Der ehemaligen Kommissarin ist die Bitterkeit anzumerken. Sie und ihre Kollegen haben ihre Arbeit ernst genommen. Doch ihre Ermittlungen wurden immer wieder behindert:

"Vor jeder Durchsuchung waren die Mitglieder der Siedlung informiert. Sie erwarteten uns. Sie waren sehr freundlich und öffneten alle Türen. Wir entdeckten eine Überwachungsanlage, die als Bienenstock getarnt war. Aber von wo aus überwacht wurde, konnten wir nie herausfinden."

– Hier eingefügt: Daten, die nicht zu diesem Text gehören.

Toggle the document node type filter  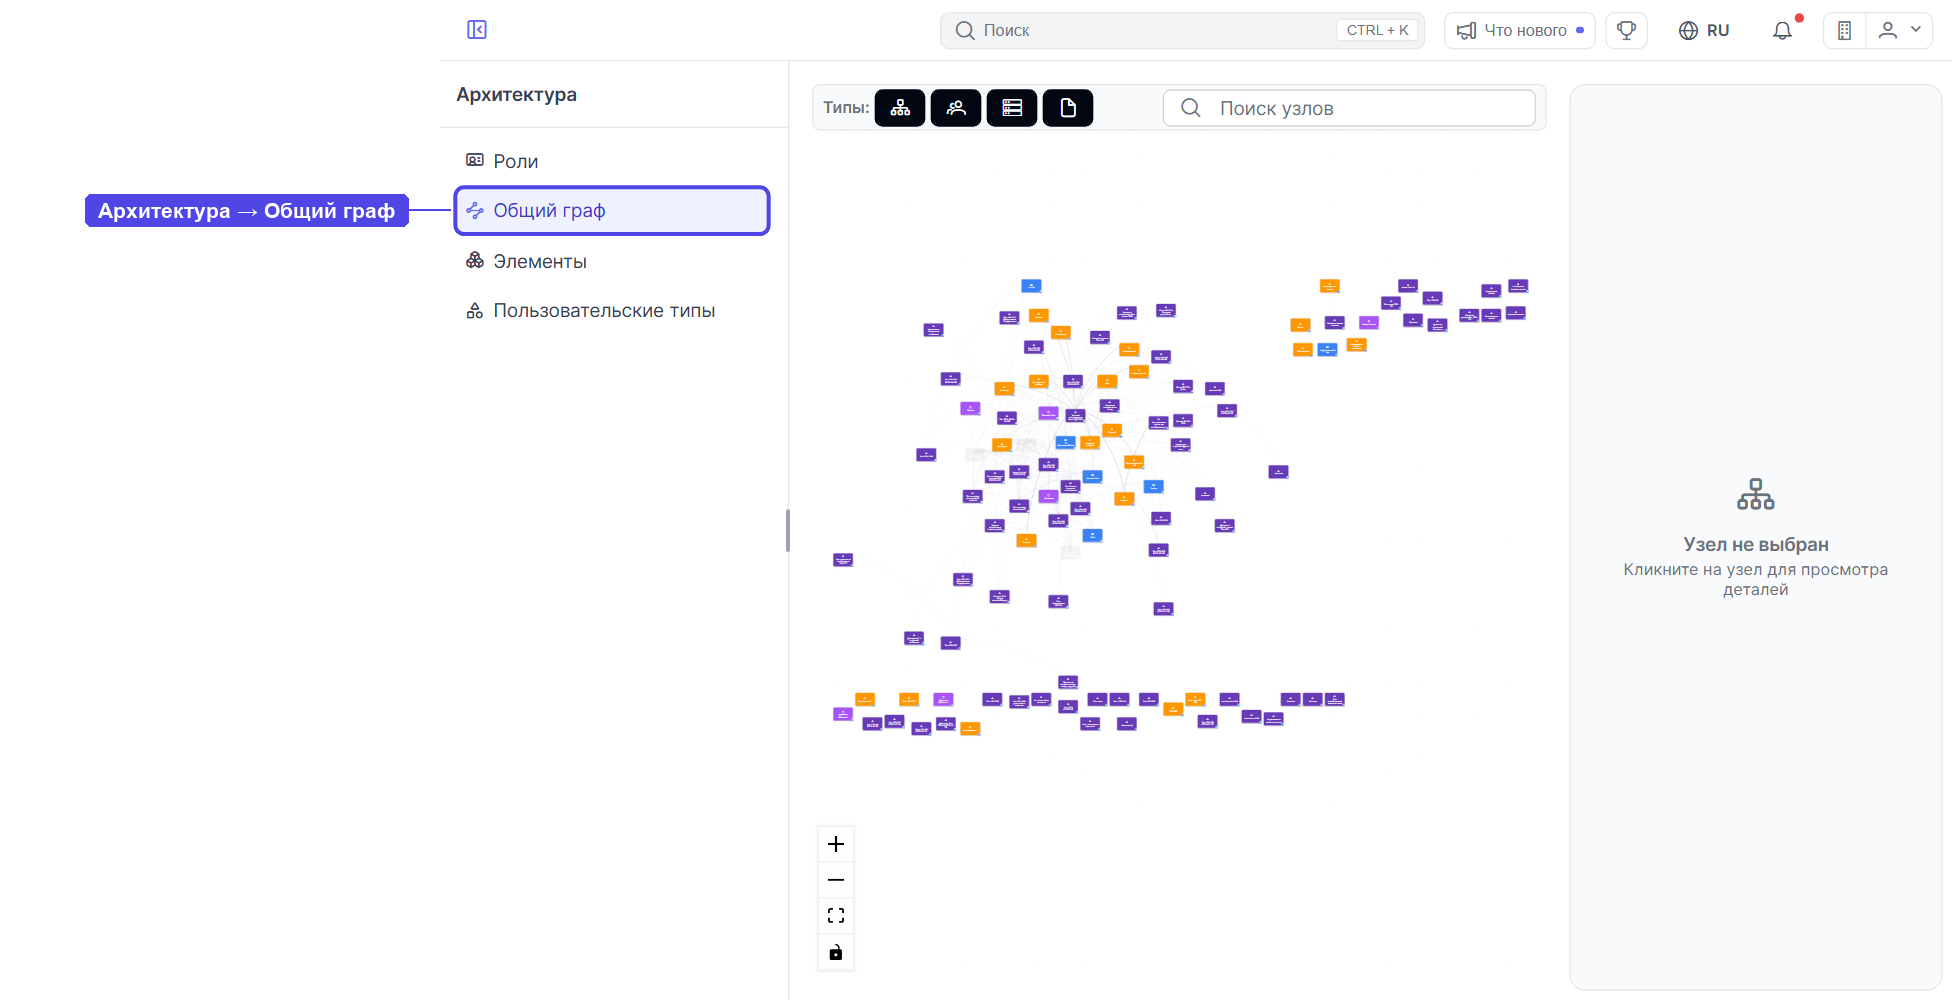pyautogui.click(x=1068, y=108)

Trotzdem sammelte die Kriminalpolizei von Talca genügend Beweismaterial gegen Schäfer und seine Mittäter - jedenfalls, was den Missbrauch der Kinder angeht. Und nur das war ihr Job, erzählt die Kommissarin. Alle anderen Vorwürfe, die gegenüber der deutschen Sekte erhoben wurden, wie Schiebereien, Folter und Mord im Dienste des chilenischen Diktators Pinochet fielen nicht in die Zuständigkeit der örtlichen Polizei.

Schon 1966, nach dem ersten Fluchtversuch eines Jugendlichen, wurde eine parlamentarische Untersuchungskommission eingesetzt, die die Vorgänge in der Colonia Dignidad beleuchten sollte. Als aber nach dem Militärputsch 1973 Diktator Pinochet und seine Geheimdienstchefs in der Siedlung ein- und ausgingen, konnte niemand mehr ernsthaft gegen die Sekte vorgehen. Erst als der Andenstaat 1990 demokratisch wurde, gab es einen neuen Untersuchungsausschuss.

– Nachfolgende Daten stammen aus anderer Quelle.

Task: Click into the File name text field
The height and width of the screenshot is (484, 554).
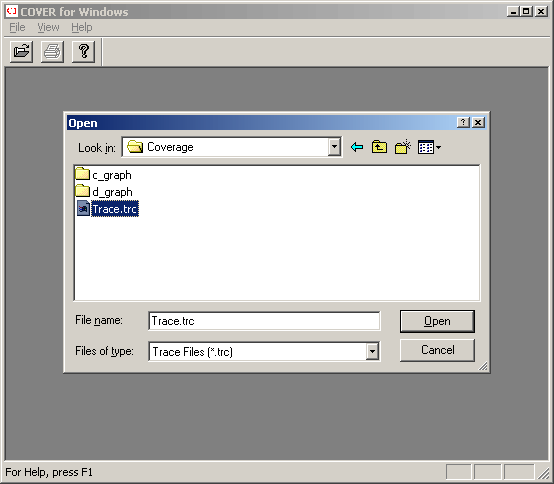Action: point(264,321)
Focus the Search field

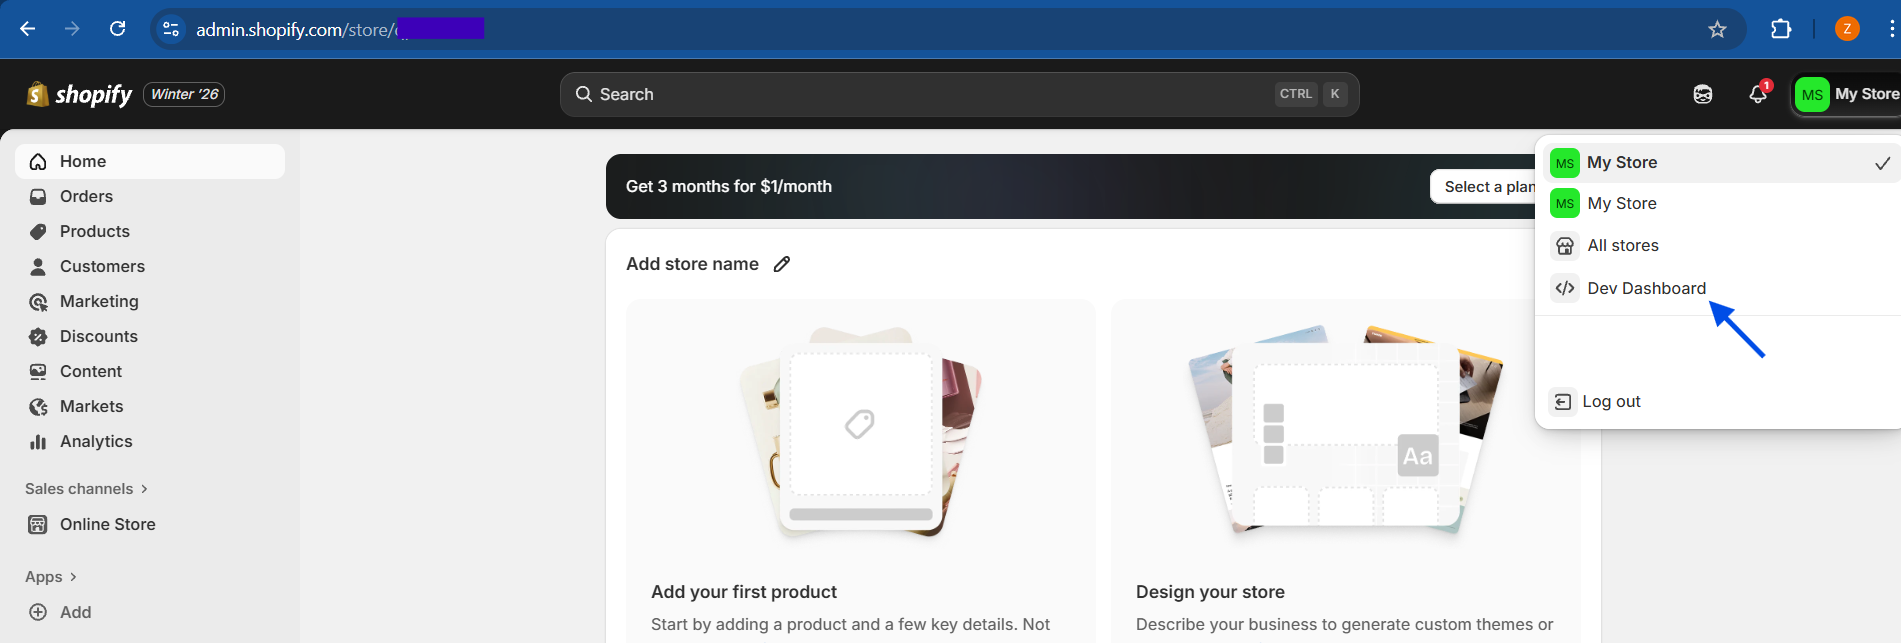(x=959, y=94)
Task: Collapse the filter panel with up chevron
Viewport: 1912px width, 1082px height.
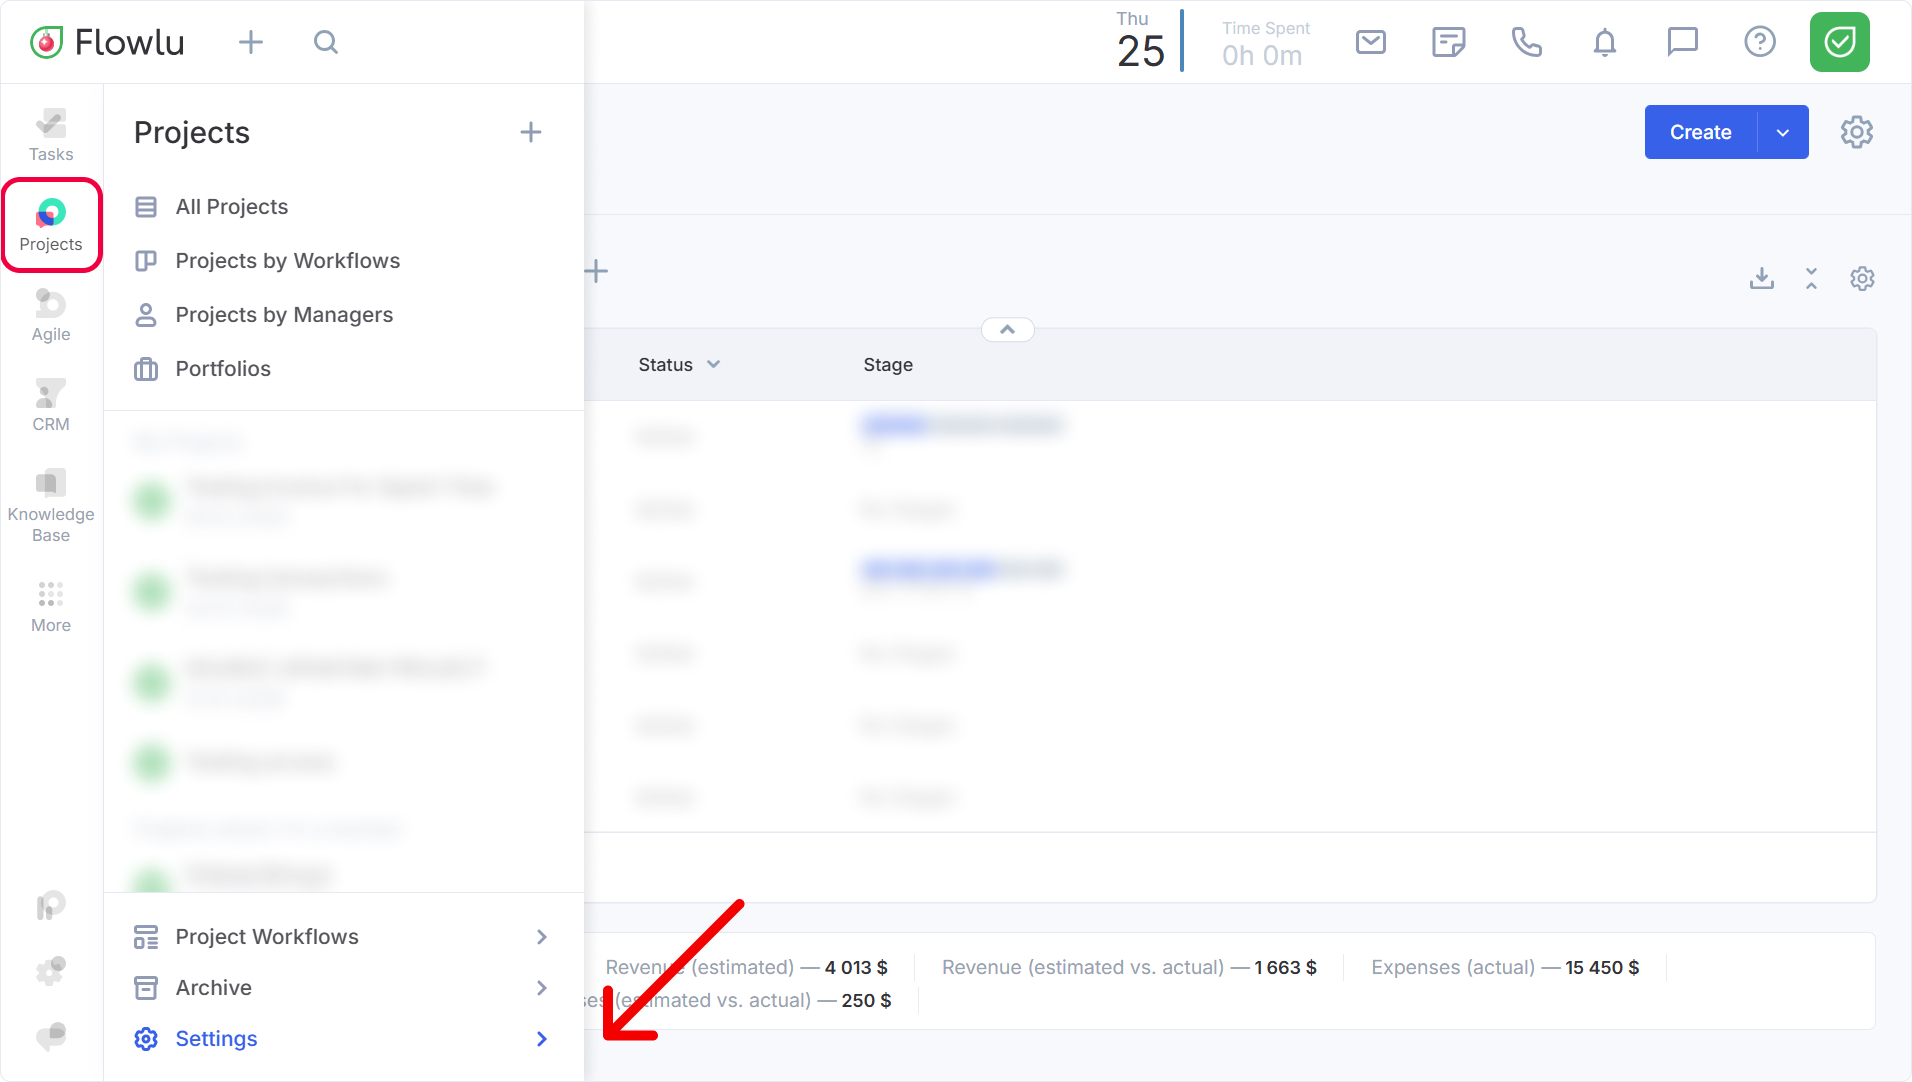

Die meisten Opfer der Sekte sind nicht entschädigt worden, weder materiell noch moralisch. Erst im vergangenen März hatte der neue Präsident Sebastián Piñera den Großbauern aus Los Angeles, José Stegmeier, zum Gouverneur der Region ernannt, obwohl Stegmeier zum Freundeskreis der Colonia Dignidad gehört und für sie Geld gewaschen haben soll. Verurteilt wurde er dafür allerdings nicht - trotzdem musste Präsident Piñera die Berufung zurücknehmen. Die ehemalige Kommissarin Fernández erinnert sich im Zusammenhang mit der Colonia Dignidad gut an den Landwirt:

"Bei der Fahndung nach den missbrauchten Kindern führte die Spur zu Stegmeier. Wir fanden sie bei ihm. Er sei Freund der Kolonie, sagte er, und lasse die Kinder hier lernen, weil sie das in der Siedlung nicht könnten."

Zwei der missbrauchten Kinder sind inzwischen tot. Ebenso zwei der Mittäter, deren Auslieferung nach Chile die Bundesrepublik abgelehnt hatte, sagt der Opferanwalt Fernández. Er fordert, dass die Regierungen in Santiago und Berlin ihre Verantwortung für die Opfer übernehmen:

"Jetzt, wo wir durch die Prozesse hier in Chile die Wahrheit herausfinden und Gerechtigkeit herstellen können, gehen die Zeugen nach Deutschland, weil sie dort Sozialhilfe bekommen und hier keine Möglichkeit zum Überleben haben. Das behindert die Ermittlungen. Man spielt auf Zeit und hofft, dass die Opfer irgendwann Ruhe geben. Wir stehen nach wie vor mächtigen Interessen gegenüber, die vertuschen wollen, wer intellektuell und moralisch für diese Verbrechen verantwortlich war."